### TEXT:
++++
Six Degrees of Separation is a monthly meme hosted by Kate over at Books Are My Favourite and Best. Each month a new book is chosen as a starting point and you have to try to link six other books to form a chain. There could be any reason for the link, be it same genre, author or something that this reminded you of!
Here are her rules:
Join in by posting your own six degrees chain on your blog and adding the link in the Linky section (or comments) of each month’s post. If you don’t have a blog, you can share your chain in the comments section. You can also check out links to posts on Twitter using the hashtag #6Degrees
March – from Suggie Bain by Douglas Stuart to Madame Bovary by Gustav Flaubert
I’ve heard so many good things about Shuggie Bain and it’s currently sat on my shelf waiting to be read! I really enjoy books which are a social commentary and feature characters overcoming struggles. This book is set in Scotland which reminds me of another Scottish book called Sal by Mick Kitson.
Sal tells the story of a teenage girl who flees to the wilderness in Scotland to escape her mother’s abusive partner. I listened to this book via the library and I thought the narration was brilliant. I really enjoy listening to audiobooks and one I have enjoyed recently, which also had great narration is Queenie by Candice Carty Williams.
Queenie is all about its eponymous MC and the challenges she faces in life, from dating, to self esteem, to racism. Queenie offers a really powerful social commentary much like Such A Fun Age by Kiley Reid.
I read Such A Fun Age last summer and it was our book club pick for January. We spent hours talking about this book via Zoom and disecting the themes of racism and performative allyship. Sometimes at book club, we can spend 10 minutes talking about a book, or several hours. Another that provoked lengthy discussion was Station Eleven by Emily St John Mandel.
++++
### PROVIDED INFORMATION:
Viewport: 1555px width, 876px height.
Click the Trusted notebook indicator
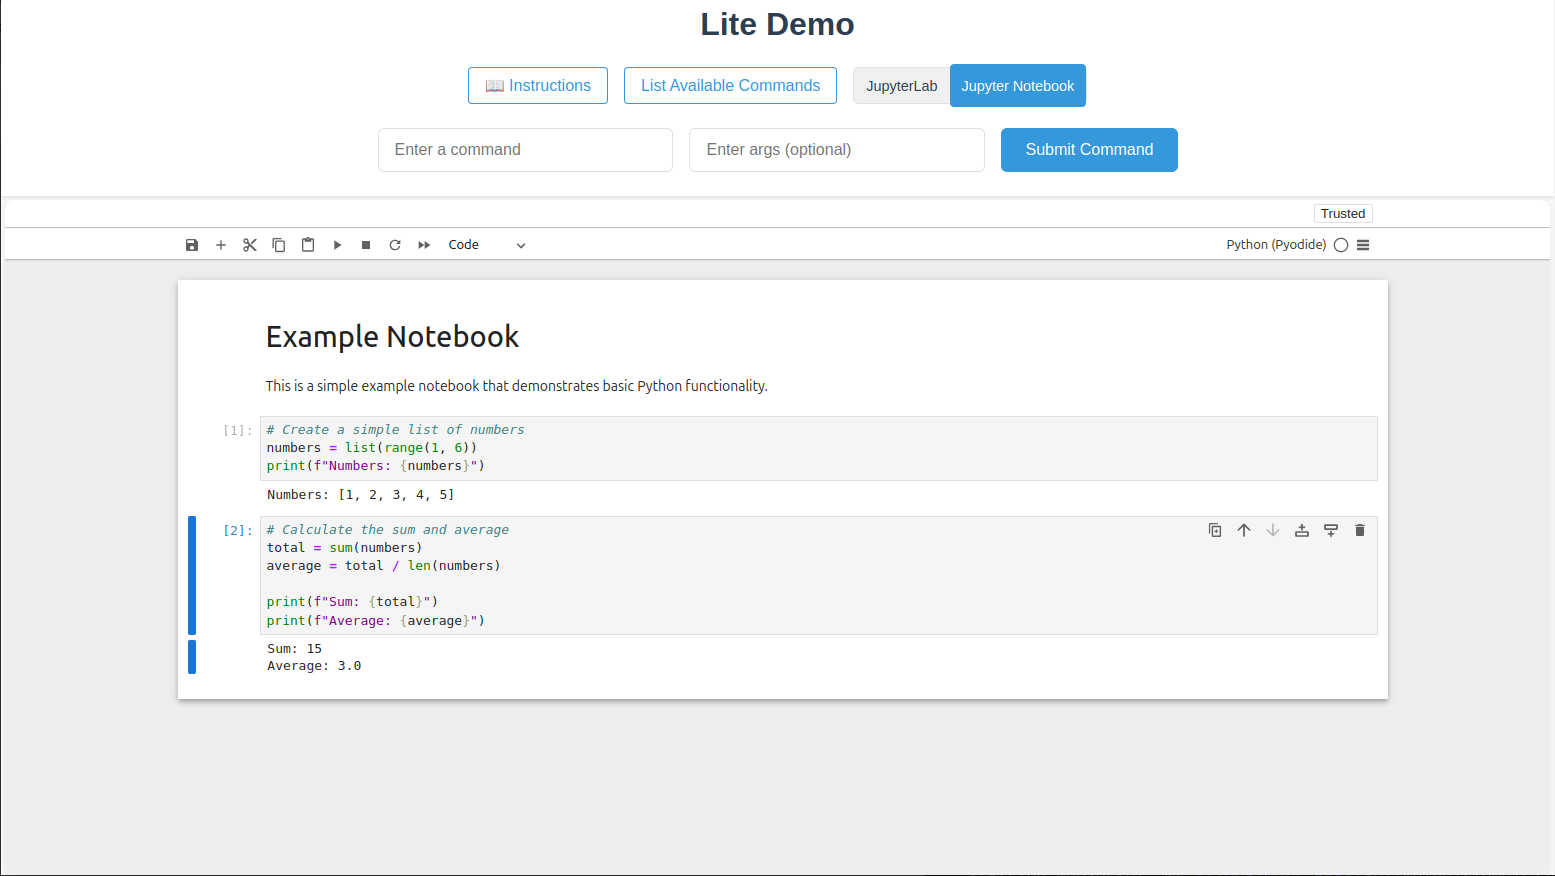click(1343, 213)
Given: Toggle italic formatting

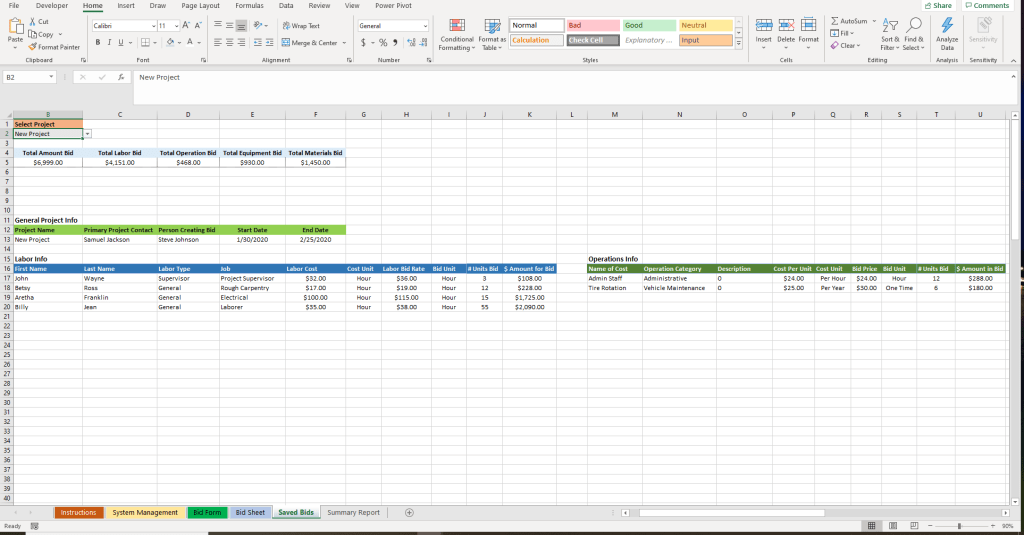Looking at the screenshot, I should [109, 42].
++++
### QUESTIONS:
1. Reproduce the portion of the Six Degrees post that opens with the words "Six Degrees of" and closes with "reminded you of!".
2. Answer these questions from the Six Degrees post:
(a) Who hosts the monthly meme, and on which site?
(b) Through what source did the writer listen to Sal?
(c) For which month was Such A Fun Age the book club pick?

### TASK RESULTS:
1.
Six Degrees of Separation is a monthly meme hosted by Kate over at Books Are My Favourite and Best. Each month a new book is chosen as a starting point and you have to try to link six other books to form a chain. There could be any reason for the link, be it same genre, author or something that this reminded you of!

2.
(a) Kate, over at Books Are My Favourite and Best.
(b) Via the library.
(c) January.